Riprendendo il sogno kantiano di una federazione tra i popoli del mondo a garanzia della pace perpetua, una Costituzione della Terra garantirebbe la sopravvivenza del genere umano e della vita attraverso quattro espansioni del paradigma costituzionale volte a colmarne le mancanze rispetto ai problemi della contemporaneità. Secondo Ferrajoli, una Costituzione universale dovrebbe, in primo luogo, superare la logica della nazionalità che lega il possesso dei diritti a quello della cittadinanza, per garantire questi ultimi a tutti e con essi la pace (espansione come costituzionalismo sovranazionale). In secondo luogo, dovrebbe limitare non solo i poteri pubblici ma anche quelli ‘privati’ dei mercati e delle grandi aziende multinazionali, che godono oggi di margini di azione pressoché sconfinati (espansione come costituzionalismo di diritto privato). Infine dovrebbe tutelare, insieme ai diritti fondamentali individuali, anche i «beni fondamentali» collettivi indispensabili alla vita (espansione come costituzionalismo dei beni fondamentali) e mettere al bando, invece, i «beni micidiali», come le armi o le emissioni di gas serra, che, al contrario, per la vita rappresentano una minaccia (espansione come costituzionalismo dei beni illeciti) (Ivi, p. 94).

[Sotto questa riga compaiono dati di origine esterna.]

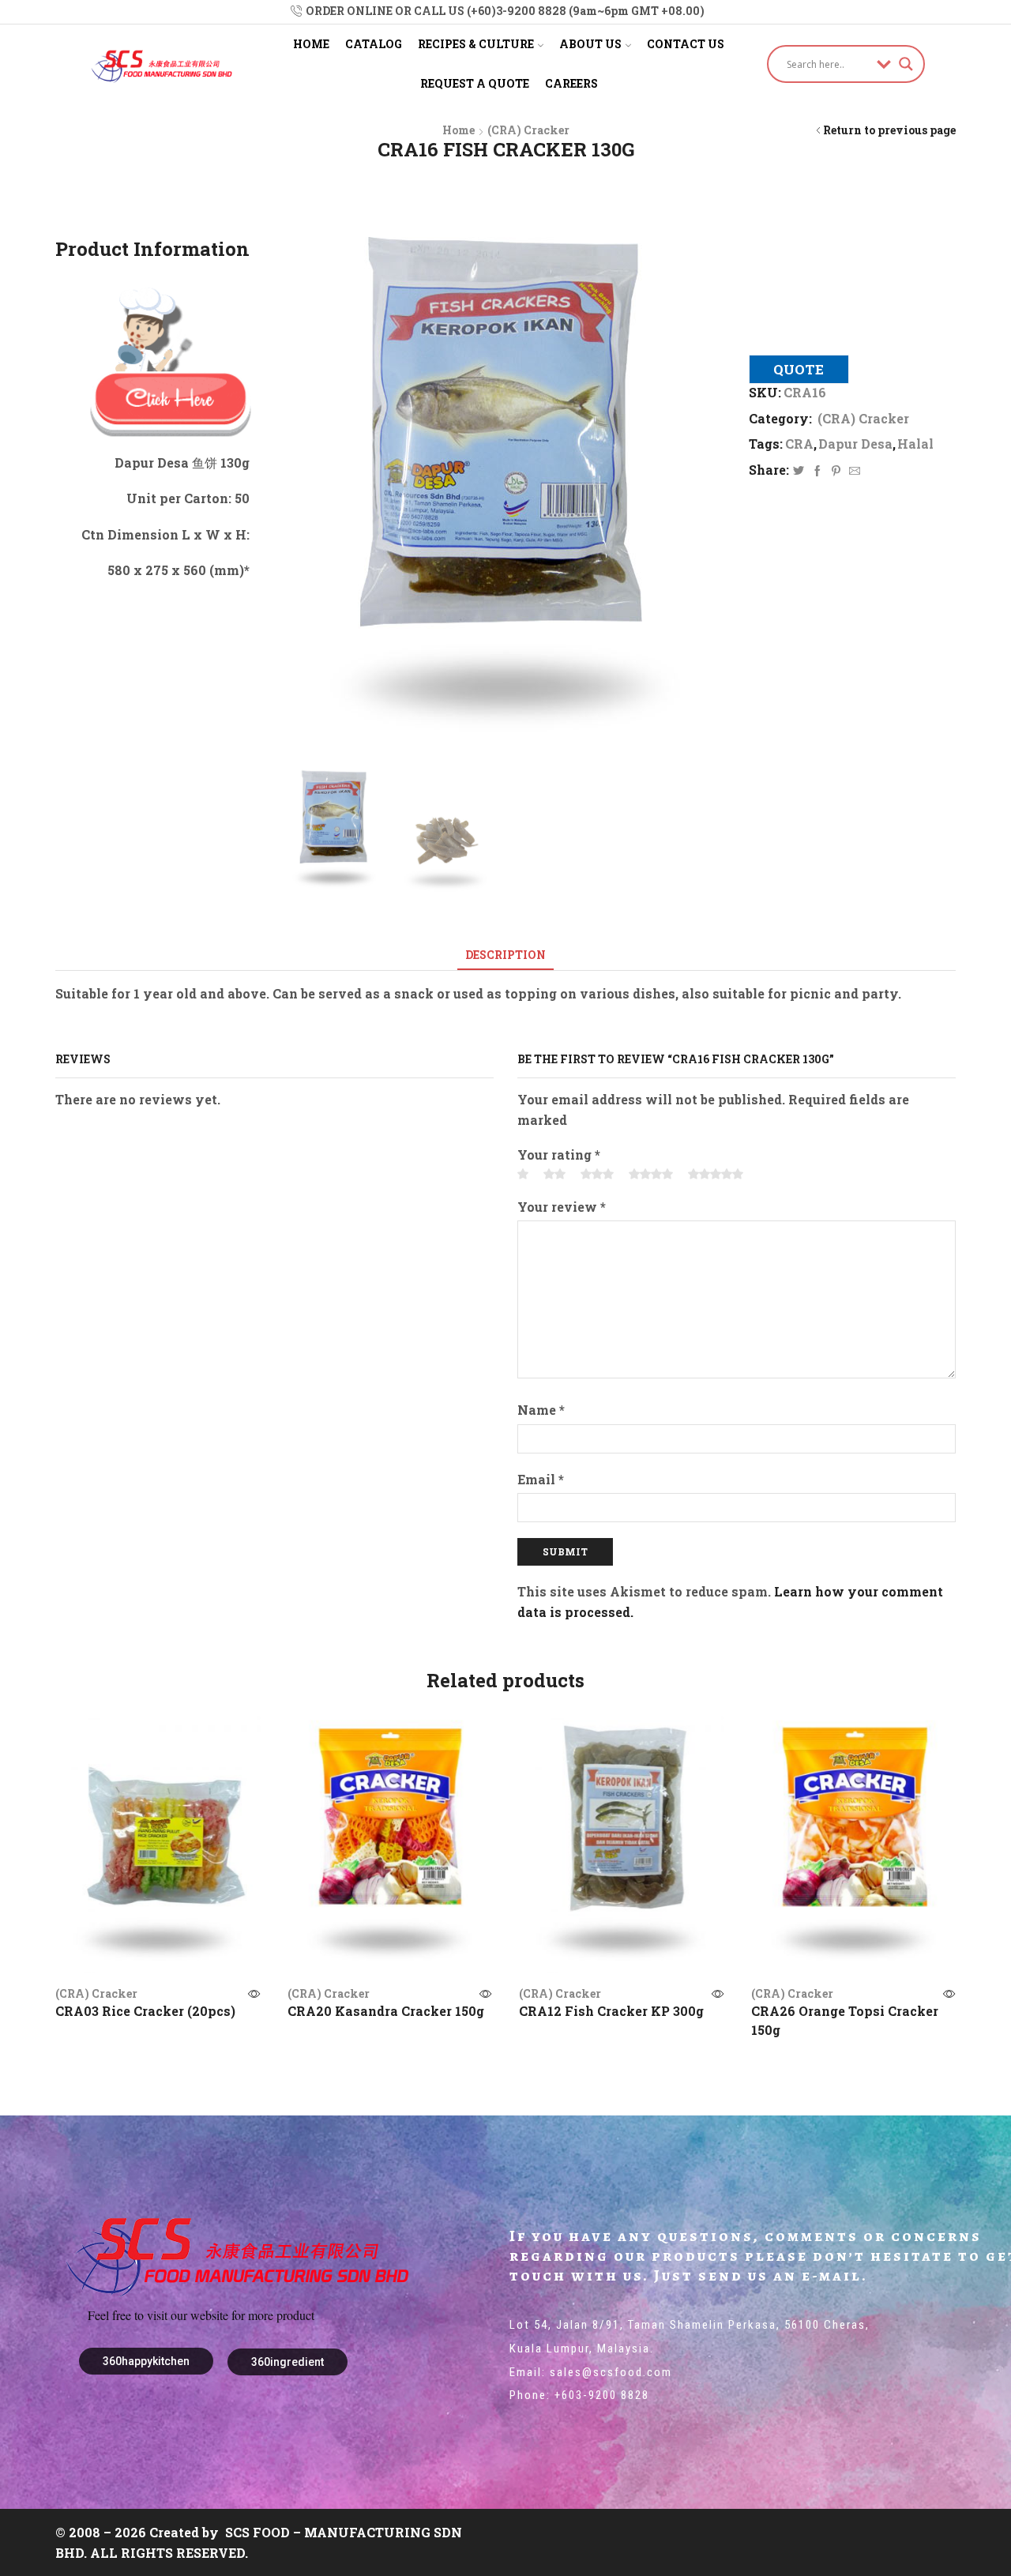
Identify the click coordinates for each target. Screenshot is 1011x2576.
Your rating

Tra i beni fondamentali, a cui l’abbozzo di Costituzione proposto da Ferrajoli nelle ultime pagine del libro dedica un intero Titolo (cfr. Ivi, pp. 171-73), compaiono anche quelli che l’autore definisce «beni vitali naturali» (Ivi, p. 171), ossia l’insieme di tutto ciò che costituisce o influenza il nostro ambiente vitale: «l’aria, l’acqua potabile e le sue fonti, i fiumi, i mari, i grandi ghiacciai, la biodiversità, i fondi marini, l’Antartide, gli spazi aerei, le onde elettromagnetiche», gli «spazi extra-atmosferici», la Luna e gli altri corpi celesti (Ibid.). Il riferimento a questa categoria di beni introduce nel campo giuridico una novità filosoficamente importante.

All’interno della Costituzione della Terra, questi beni vitali naturali possiedono una forma completamente diversa da quella dei tradizionali diritti fondamentali personali: essi allargano, infatti, la sfera della tutela costituzionale all’insieme di tutto ciò in cui il soggetto è immerso, che sostiene materialmente la sua esistenza e forma il suo orizzonte di senso e il suo ‘mondo della vita’. Un insieme di elementi, di spazi, di paesaggi e di sistemi vitali che, per la propria concretezza, eccede quella «logica della presupposizione» (R. Esposito, Pensiero vivente. Origine e attualità della filosofia italiana, Einaudi, Torino 2010, p. 30), tipica della modernità, che informa la categoria giuridica di persona e opera separando il soggetto dal suo «sostrato biologico» (Ibid.) e materiale, dal suo ambiente di vita.

L’attenzione a questi beni vitali naturali sembra andare in direzione di una ‘ri-mondanizzazione’ del soggetto, invitando la filosofia del diritto alla difficile sfida di tenere insieme l’universalità e la mondanità, aprendo il soggetto al mondo senza farlo scomparire come concetto filosofico, e dando piena legittimazione giuridica a ciò che l’attributo – terrestre – di questa ormai improcrastinabile Costituzione presuppone: il nostro abitare e appartenere alla Terra, in una molteplicità di esperienze.